Prakash unfolds the intricate layers of the Capitol’s symbolism, tracing the cultural pre-conceptions and influences that produced Le Corbusier’s understanding of India and animated his obsessions, desires, and aspirations. Chandigarh’s Le Corbusier is the story of the making of an Indian modern architecture as both an aspect and an engine of post-colonial culture, he writes.
Chandigarh was planned by dividing the areas into sectors and sub-sectors, with each area having its own market, park, dispensary and school. Along with this, its wide roads, dotted with trees, set an example for future cities. Chandigarh has 56 sectors, the sectors start from 1 and go up to 56 being the last sector in Chandigarh. Sectors beyond 56 are in the Mohali area.
Maria Gontarczuk, in her paper ‘Le Corbusier’s Chandigarh’, notes that “…the plan is recognisable mostly because of its monumental Capitol Complex. However, also worth mentioning are the 240 acres of the city itself, which were designed to function as a place to live and work. Le Corbusier designed the northern zones of the city as an area for civic administration, while the southern zone was meant to serve the district’s administration. All areas of the city, i.e. the Capitol Complex, the university, and the industrial area, are connected by a network of fast traffic roads…At central point of the city centre, Le Corbusier placed a central chowk which in its cross shape, congregates two pedestrian ways: North-East to South-West and North-West to South-East. The chowk is designed to be vehicle-free and ‘is ideally suited for religious activities and other festive congregations that are so important to the Indian way of life. The chowk is connected to other spaces of the City Centre by a network of pedestrian ways.”

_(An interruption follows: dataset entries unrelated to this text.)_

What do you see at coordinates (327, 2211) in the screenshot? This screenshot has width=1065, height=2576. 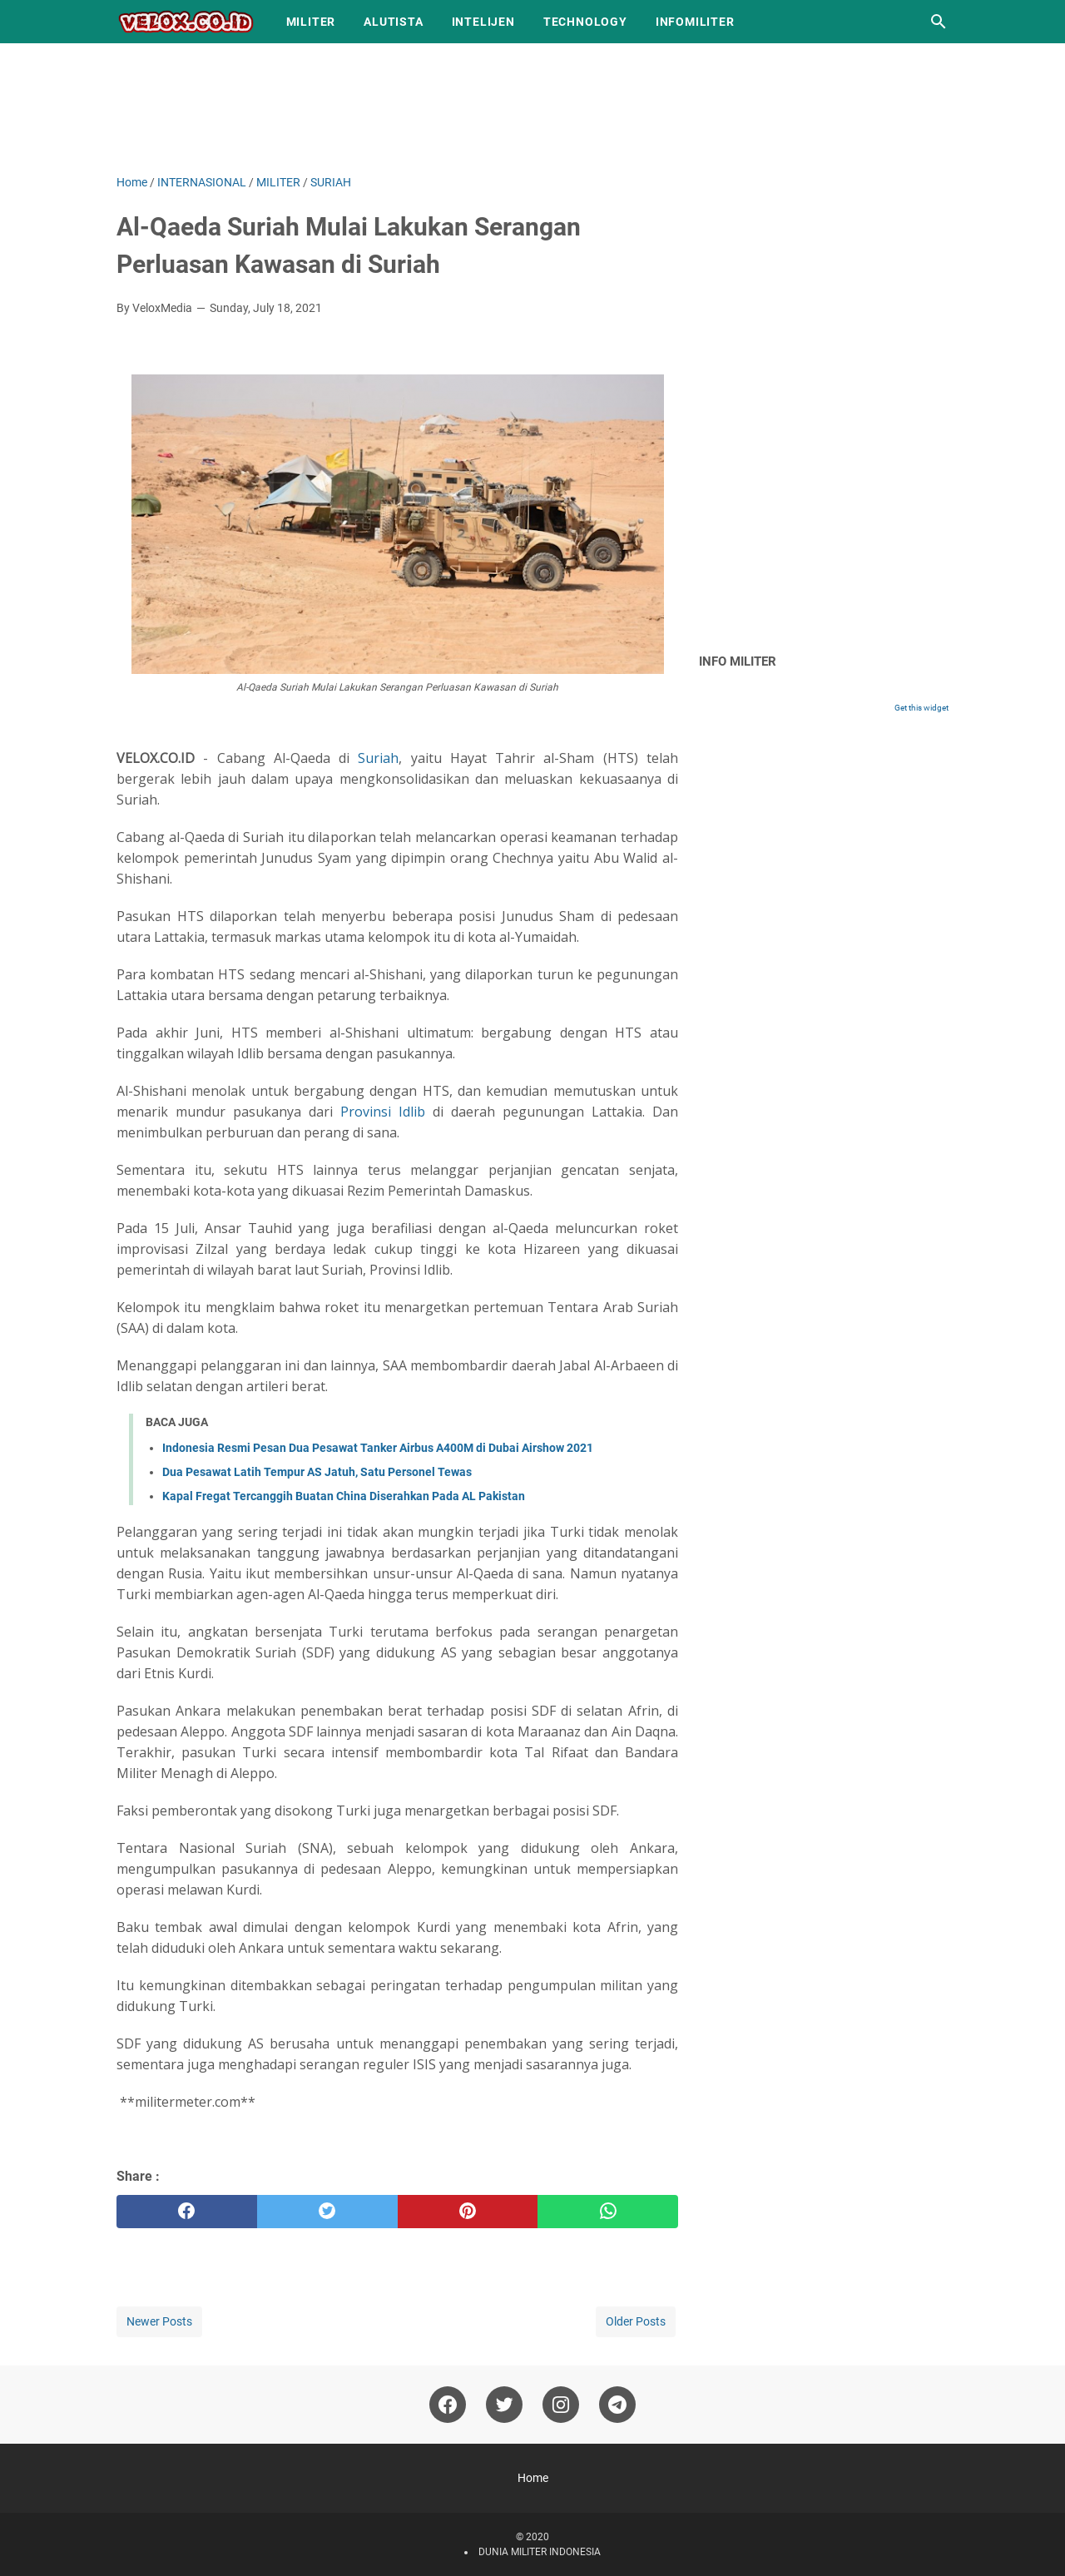 I see `[twitter]` at bounding box center [327, 2211].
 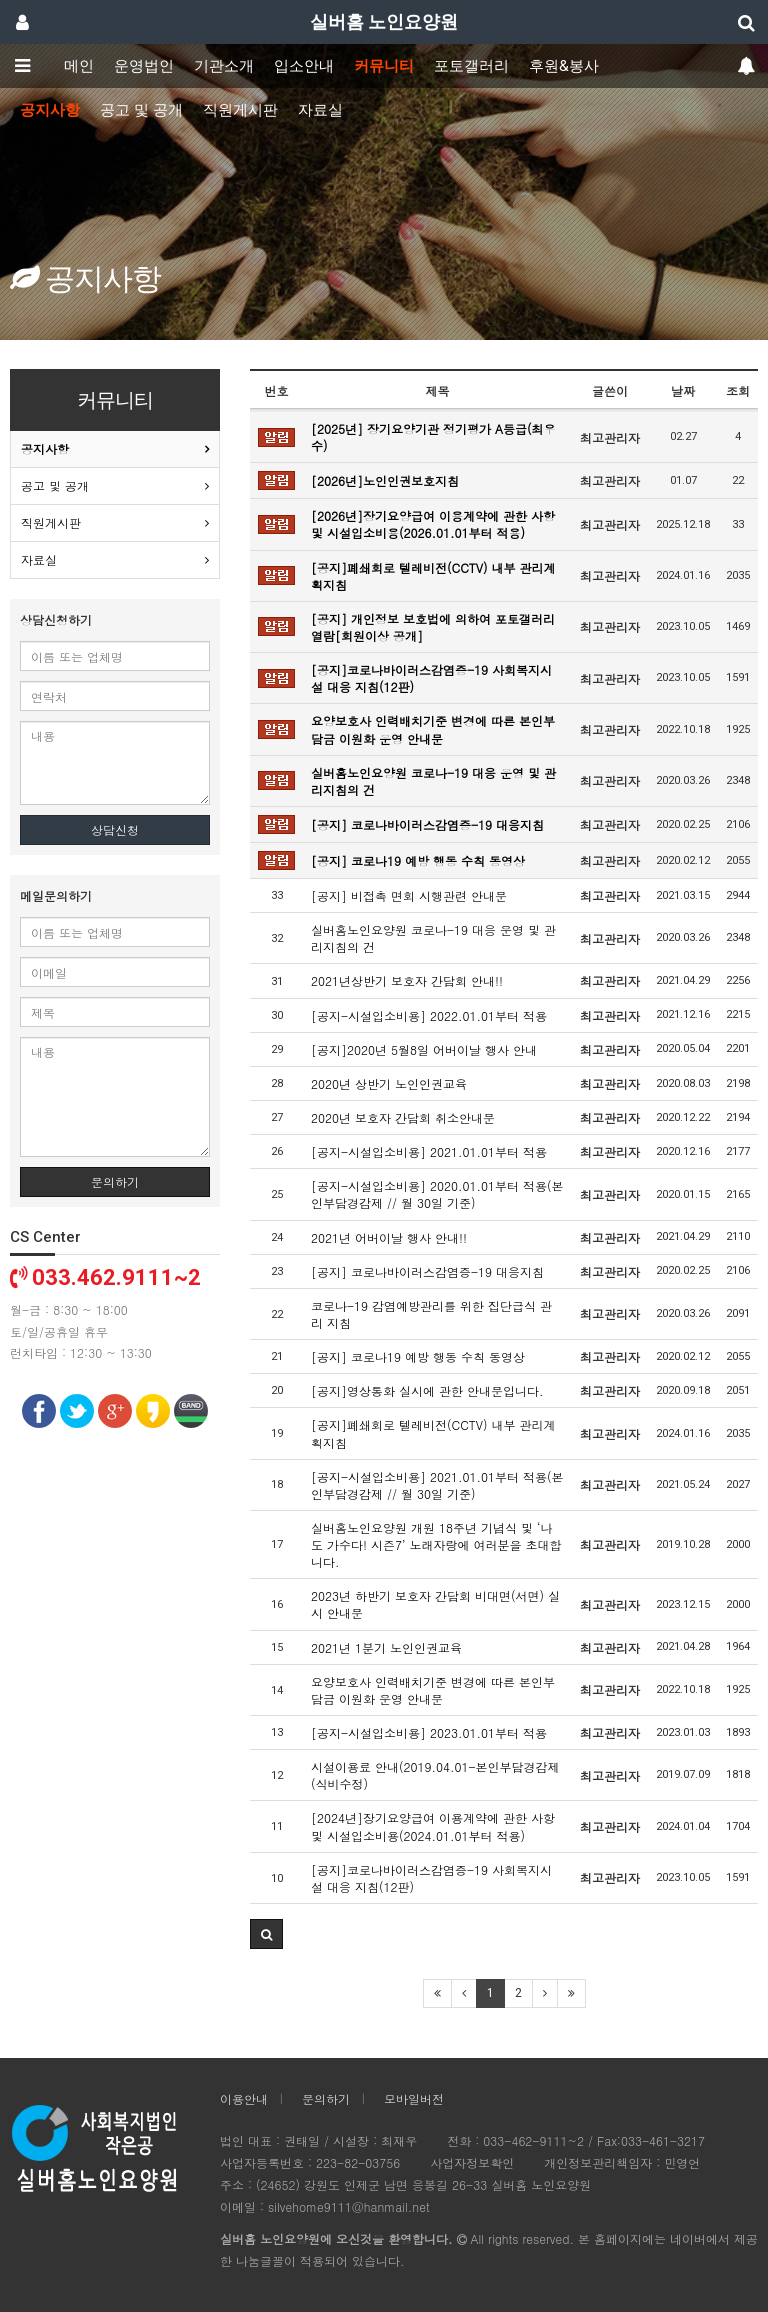 What do you see at coordinates (409, 895) in the screenshot?
I see `[공지] 비접촉 면회 시행관련 안내문` at bounding box center [409, 895].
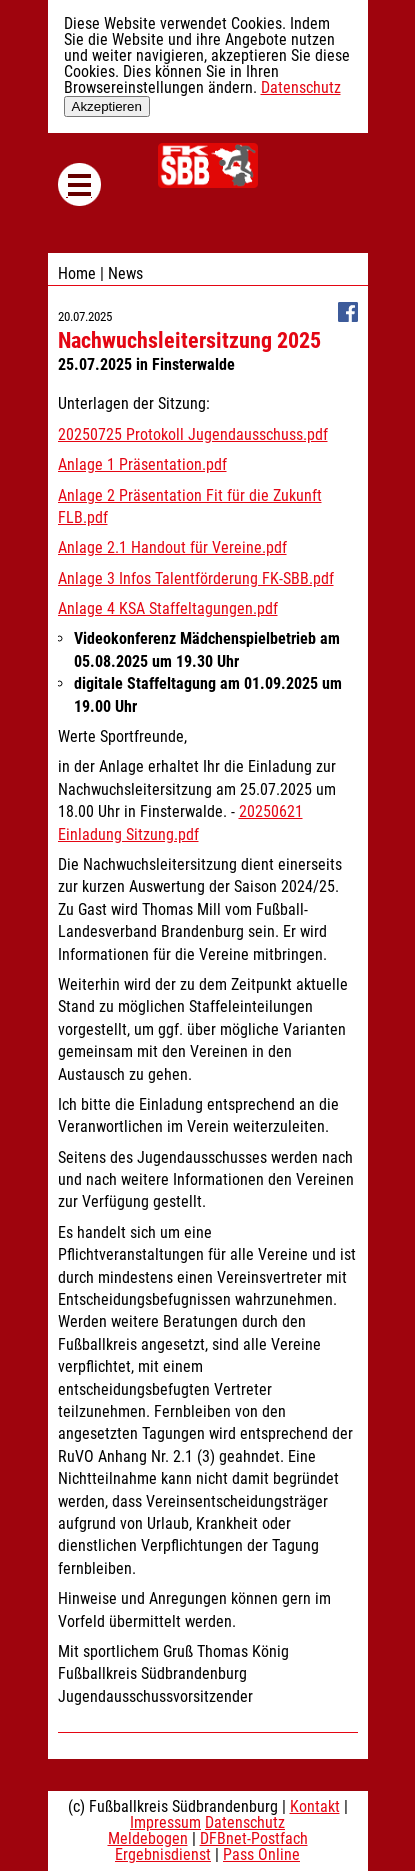  What do you see at coordinates (208, 165) in the screenshot?
I see `Fußballkreis Südbrandenburg` at bounding box center [208, 165].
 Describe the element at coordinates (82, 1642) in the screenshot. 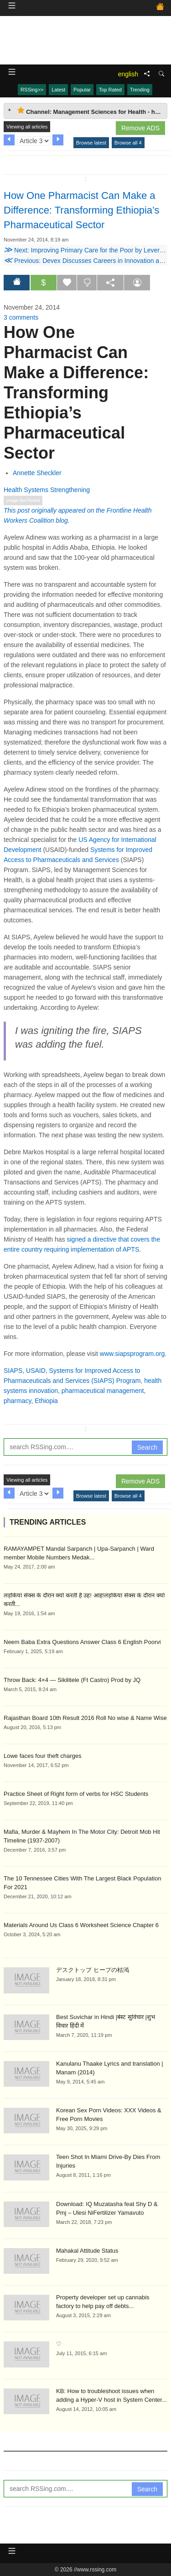

I see `Neem Baba Extra Questions Answer Class 6 English Poorvi` at that location.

Karthikeyan Desa talks about the city’s layout and its division in his paper Comparative Study on Chandigarh and Bhubaneswar. “Certain areas of Chandigarh are of special architectural interest. Where harmonised and unified construction of buildings is aimed at, absolute architectural and zoning control should remain operative. Along V-2 central, dual carriageways Madhya Marg and Uttar Marg, where skyline, heights, character and architecture of buildings as planned shall not be altered. No building shall be constructed north of the Capitol Complex. Along V-2 beyond dual carriageway areas are reserved for cultural institutions only and shall never have any residential buildings.”
Desa adds that “Chandigarh is one of the most significant urban planning experiments of the 20th century…The city has had far-reaching impact, ushering in a modern idiom of architecture and city planning all over India and has become a symbol of planned urbanism. It is as famous for its landscaping as for its architectural ambience. Most of the buildings are in pure, cubical form, geometrically subdivided with emphasis on proportion, scale and detail. Le Corbusier summed up his work on the city in an “edict” that said ‘The object of this edict is to enlighten the present and future citizens of Chandigarh about the basic concepts of planning of the city so that they become its guardians and save it from whims of individuals. This edict sets out the following basic ideas underlying the planning of the city.’”
Nihal Perera writes in his research paper Contesting visions: hybridity, liminality and authorship of the Chandigarh plan: “The leading scholars of Chandigarh, particularly Ravi Kalia, Madhu Sarin and Norma Evenson recognize the efforts of the first planning team and the various roles played by many social agents such as Indian national leaders. Yet the discourse is premised on the belief that a city plan can and should have an individual author. Despite exposing the readers to the complexities of planning a city, the scholars anchor their narratives around what they call the ‘Corbusier Plan’. As they talk about it, they also create and shape this Corbusier Plan as a unified uncontested‐imagination.”